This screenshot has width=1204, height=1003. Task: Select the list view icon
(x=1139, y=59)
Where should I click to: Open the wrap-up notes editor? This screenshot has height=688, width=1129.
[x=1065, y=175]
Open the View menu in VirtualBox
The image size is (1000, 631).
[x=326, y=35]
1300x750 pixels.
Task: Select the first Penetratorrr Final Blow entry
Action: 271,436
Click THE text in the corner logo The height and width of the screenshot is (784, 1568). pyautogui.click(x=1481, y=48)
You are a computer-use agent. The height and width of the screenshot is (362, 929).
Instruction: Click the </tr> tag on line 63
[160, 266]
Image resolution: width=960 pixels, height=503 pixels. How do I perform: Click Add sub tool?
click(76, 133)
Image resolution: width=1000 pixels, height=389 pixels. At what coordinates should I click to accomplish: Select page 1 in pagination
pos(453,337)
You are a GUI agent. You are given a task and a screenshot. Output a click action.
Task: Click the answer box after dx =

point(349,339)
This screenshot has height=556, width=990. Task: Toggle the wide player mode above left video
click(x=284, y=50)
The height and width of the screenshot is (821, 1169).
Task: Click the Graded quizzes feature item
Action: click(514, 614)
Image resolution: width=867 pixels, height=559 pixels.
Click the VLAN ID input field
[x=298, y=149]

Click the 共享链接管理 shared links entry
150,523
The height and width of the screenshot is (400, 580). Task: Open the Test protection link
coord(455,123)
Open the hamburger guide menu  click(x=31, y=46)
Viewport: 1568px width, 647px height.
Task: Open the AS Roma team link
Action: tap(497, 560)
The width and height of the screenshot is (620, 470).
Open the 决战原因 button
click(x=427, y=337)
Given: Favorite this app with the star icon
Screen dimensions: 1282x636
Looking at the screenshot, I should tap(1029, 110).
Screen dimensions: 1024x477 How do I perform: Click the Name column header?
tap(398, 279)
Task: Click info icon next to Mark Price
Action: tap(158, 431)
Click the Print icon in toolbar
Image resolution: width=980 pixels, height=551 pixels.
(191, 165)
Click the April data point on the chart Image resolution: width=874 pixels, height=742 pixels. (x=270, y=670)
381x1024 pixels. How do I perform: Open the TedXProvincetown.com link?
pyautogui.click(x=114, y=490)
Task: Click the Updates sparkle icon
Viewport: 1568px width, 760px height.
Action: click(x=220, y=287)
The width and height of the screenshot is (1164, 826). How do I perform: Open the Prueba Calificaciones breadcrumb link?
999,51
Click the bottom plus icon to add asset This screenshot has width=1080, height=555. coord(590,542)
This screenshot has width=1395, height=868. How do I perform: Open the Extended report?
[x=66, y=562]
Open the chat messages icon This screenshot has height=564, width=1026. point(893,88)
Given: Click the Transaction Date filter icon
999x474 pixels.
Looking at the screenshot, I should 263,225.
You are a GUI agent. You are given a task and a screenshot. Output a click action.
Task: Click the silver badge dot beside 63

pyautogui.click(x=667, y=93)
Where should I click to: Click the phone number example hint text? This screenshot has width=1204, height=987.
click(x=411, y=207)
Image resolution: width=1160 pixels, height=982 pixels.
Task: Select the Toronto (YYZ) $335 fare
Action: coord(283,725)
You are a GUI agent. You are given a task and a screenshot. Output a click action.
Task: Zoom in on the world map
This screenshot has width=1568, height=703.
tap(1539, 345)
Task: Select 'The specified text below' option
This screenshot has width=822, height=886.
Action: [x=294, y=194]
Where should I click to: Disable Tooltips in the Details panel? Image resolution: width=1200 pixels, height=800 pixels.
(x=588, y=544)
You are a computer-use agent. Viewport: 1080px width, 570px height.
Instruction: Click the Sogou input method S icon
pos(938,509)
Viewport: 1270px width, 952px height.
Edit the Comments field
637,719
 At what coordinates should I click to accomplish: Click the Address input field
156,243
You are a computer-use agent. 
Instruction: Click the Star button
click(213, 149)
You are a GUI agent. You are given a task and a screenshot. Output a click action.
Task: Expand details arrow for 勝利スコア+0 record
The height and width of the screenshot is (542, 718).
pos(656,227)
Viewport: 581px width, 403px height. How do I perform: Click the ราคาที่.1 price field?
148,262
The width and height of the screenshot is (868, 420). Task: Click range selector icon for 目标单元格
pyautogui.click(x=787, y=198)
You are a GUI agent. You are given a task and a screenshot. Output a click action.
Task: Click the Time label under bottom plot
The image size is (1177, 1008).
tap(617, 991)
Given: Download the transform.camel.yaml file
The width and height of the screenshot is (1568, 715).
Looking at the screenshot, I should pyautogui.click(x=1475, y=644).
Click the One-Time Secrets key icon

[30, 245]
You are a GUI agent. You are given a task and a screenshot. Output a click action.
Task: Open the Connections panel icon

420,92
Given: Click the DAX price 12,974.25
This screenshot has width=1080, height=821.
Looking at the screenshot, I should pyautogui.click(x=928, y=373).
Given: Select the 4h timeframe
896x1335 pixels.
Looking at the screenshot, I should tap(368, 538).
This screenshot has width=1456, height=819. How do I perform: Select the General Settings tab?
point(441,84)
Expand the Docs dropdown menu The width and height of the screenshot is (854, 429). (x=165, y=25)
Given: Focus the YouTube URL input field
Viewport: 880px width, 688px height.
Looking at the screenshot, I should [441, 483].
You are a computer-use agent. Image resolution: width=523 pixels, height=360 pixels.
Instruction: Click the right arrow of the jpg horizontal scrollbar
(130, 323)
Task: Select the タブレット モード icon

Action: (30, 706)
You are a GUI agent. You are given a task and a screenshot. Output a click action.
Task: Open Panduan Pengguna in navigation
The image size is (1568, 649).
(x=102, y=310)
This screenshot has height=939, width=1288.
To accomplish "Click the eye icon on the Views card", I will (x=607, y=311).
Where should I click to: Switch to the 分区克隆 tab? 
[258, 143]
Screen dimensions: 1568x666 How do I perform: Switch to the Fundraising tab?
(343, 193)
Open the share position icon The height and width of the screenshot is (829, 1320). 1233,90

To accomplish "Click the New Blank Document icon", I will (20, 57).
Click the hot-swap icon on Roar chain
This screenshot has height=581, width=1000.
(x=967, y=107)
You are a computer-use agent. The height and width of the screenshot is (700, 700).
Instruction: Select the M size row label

What to work on -
Reproduce the lines above verbatim, beginning with the line that contains "Given: Select the 4h timeframe" and ending after the line that contains "Action: (30, 706)".

Completed task -
Given: Select the 4h timeframe
896x1335 pixels.
Looking at the screenshot, I should tap(368, 538).
This screenshot has width=1456, height=819. How do I perform: Select the General Settings tab?
point(441,84)
Expand the Docs dropdown menu The width and height of the screenshot is (854, 429). (x=165, y=25)
Given: Focus the YouTube URL input field
Viewport: 880px width, 688px height.
Looking at the screenshot, I should [441, 483].
You are a computer-use agent. Image resolution: width=523 pixels, height=360 pixels.
Instruction: Click the right arrow of the jpg horizontal scrollbar
(130, 323)
Task: Select the タブレット モード icon

Action: (30, 706)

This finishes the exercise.